Churchill's famous quote,
Brian 3:26
yeah.
Jason 3:26
So this system has evolved over a century or two of time as the scientific enterprise kind of started building as we recognize it now. And no, it's not perfect by any means, and people are looking at ways of changing it. So there's like, open peer review, where you publish and then people just comment on it, which has all the pros and cons of everything else on the internet that's just open for people to comment on,
Brian 3:47
just like Wikipedia, right?
Jason 3:49
Yeah, peer review, as currently, as it currently stands, also has the same pros and cons, because peer reviewers are usually anonymous. And one thing the Internet has taught us is that sometimes when you have anonymity, you get permission to be nasty, and some people do that.
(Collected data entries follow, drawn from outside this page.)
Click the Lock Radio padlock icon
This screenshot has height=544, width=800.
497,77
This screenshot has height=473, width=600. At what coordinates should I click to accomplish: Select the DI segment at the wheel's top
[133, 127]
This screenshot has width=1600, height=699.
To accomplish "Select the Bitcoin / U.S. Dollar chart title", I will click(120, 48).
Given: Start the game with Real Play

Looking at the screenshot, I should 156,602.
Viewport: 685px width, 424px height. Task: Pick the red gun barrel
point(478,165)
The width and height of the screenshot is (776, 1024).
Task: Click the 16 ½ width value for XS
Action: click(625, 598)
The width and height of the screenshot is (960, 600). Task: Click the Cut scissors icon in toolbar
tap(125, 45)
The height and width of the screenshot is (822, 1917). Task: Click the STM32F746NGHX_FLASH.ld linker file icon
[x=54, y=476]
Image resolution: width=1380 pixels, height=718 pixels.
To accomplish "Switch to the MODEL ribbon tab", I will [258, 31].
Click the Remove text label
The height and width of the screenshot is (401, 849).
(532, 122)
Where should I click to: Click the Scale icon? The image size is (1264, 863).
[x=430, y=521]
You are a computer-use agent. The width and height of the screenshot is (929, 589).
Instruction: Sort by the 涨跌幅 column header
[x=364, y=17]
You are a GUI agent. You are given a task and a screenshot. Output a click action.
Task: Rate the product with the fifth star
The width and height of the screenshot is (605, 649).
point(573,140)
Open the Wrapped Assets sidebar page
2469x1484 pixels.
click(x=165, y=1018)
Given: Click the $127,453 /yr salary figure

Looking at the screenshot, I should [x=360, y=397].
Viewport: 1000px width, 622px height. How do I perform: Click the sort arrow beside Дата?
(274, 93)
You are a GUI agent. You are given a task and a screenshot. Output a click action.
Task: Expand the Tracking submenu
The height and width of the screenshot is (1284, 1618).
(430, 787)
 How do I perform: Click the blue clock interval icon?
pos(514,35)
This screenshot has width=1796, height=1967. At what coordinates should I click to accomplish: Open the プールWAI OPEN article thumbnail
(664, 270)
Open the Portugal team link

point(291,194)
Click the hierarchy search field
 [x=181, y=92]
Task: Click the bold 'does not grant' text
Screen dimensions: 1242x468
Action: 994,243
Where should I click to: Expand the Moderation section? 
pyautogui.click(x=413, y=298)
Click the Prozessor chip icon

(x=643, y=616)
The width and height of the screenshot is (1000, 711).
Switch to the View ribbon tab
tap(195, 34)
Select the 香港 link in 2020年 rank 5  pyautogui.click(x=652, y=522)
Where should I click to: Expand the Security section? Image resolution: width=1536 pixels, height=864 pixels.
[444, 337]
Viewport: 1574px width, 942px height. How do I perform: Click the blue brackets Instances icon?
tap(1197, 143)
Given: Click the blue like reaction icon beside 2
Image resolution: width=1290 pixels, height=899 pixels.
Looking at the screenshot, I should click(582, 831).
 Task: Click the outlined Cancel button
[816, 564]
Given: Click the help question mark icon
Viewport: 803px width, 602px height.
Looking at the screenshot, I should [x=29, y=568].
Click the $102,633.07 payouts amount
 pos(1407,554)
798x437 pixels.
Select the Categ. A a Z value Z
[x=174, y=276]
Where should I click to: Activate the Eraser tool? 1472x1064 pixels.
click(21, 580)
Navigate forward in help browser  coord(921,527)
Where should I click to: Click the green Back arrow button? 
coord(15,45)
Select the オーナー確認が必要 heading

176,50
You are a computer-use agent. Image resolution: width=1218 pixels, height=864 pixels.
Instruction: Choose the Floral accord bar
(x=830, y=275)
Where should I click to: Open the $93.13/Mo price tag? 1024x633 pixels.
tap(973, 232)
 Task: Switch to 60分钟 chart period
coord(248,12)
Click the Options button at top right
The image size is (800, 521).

And that is actually the infamous reviewer two that the game talks about a few times is that it's usually it's reviewer number two is that nasty person who just hates your work and didn't read it, and is just saying how much horrible stuff is in there, and you have to change all this stuff and so on and so forth.
Brian 4:16
Being on the other side of this, you know, being someone who does publish papers in almost everything that we do as scientists, you have to justify what you're saying. You either did the experiment or you can cite someone else who did the experiment. You can cite something that's passed peer review, that's out in common knowledge. When you are an anonymous reviewer, people will just say random stuff that's not justified. They don't provide their sources. They don't have to explain anything. And that's one of the only times that scientists get away with this crap.
Jason 4:43
And I will say this is not like this isn't every time,
Brian 4:46
no, no, no,
Jason 4:47
but it's not rare enough that it's a weird thing. Like most people have had an experience with THAT reviewer who just didn't get their thing,
Brian 4:54
and then you usually have an editor who's kind of acting like a referee. They will read the paper, they will. Also look at the reviewers comments and say, like, hey, is this person out of line? They're the, pretty much the only people that get to say that.
Jason 5:06
But we don't have any of that in the game. In the game, all you have to do is you get enough cards to get to publish. So let's actually talk about this game before we dig into the nitty gritty of scientific publishing. The game has a few different types of cards. You've got your action cards, or what you draw into your hand and you used to play the game. There are publication cards, manuscript cards, which are what you collect to try to win the game. Each one's worth a certain number of citation points, because that's how we grade papers in science. Is how many times do other people cite the paper? And then there's some trivia cards, actually, that get used in a few cases, where they have random trivia from all sorts of different fields of science. And the experience there is, if you are in that field, then they're easy, and if you're not, they're super hard.
Brian 5:46
We experienced this. It's like, oh, these biology questions are way too easy. I don't even know what these terms are in the economics question,
Jason 5:53
yeah, which is probably exactly what it's meant to be. They're meant to be high level stuff, so that if you're not in the field, it's basically just random guessing. And the idea is that you go through, you're drawing your hand, you're collecting cards. And if you get certain numbers of the right resources that you can then get a manuscript. And there are five resources which are basically there just to have five different things you have to collect. There's writing, theory, references, data and ideas, and so different papers require different numbers of each of those. Usually they just require, like, two or three of some of them. Honestly, the manuscript cards, I think are the best part of this game, because they're all fully fleshed out with a journal and an article and a title and an abstract, which is like a brief summary of it, and they're just ridiculous. So I'm just going to flip through here. We've got the economics of Santa Claus, an analysis of infinite resource management procrastination patterns among academics, a case study of myself unpacking the aerodynamics of flying pigs. And then there's a whole paragraph describing what this article is about, and he does say he used a little bit of generative AI to help with that, because I know there's like, 50 or 60 of these cards. I don't know how someone would come up with all that for all of them. So they're actually quite fun to read, because they're just totally ridiculous.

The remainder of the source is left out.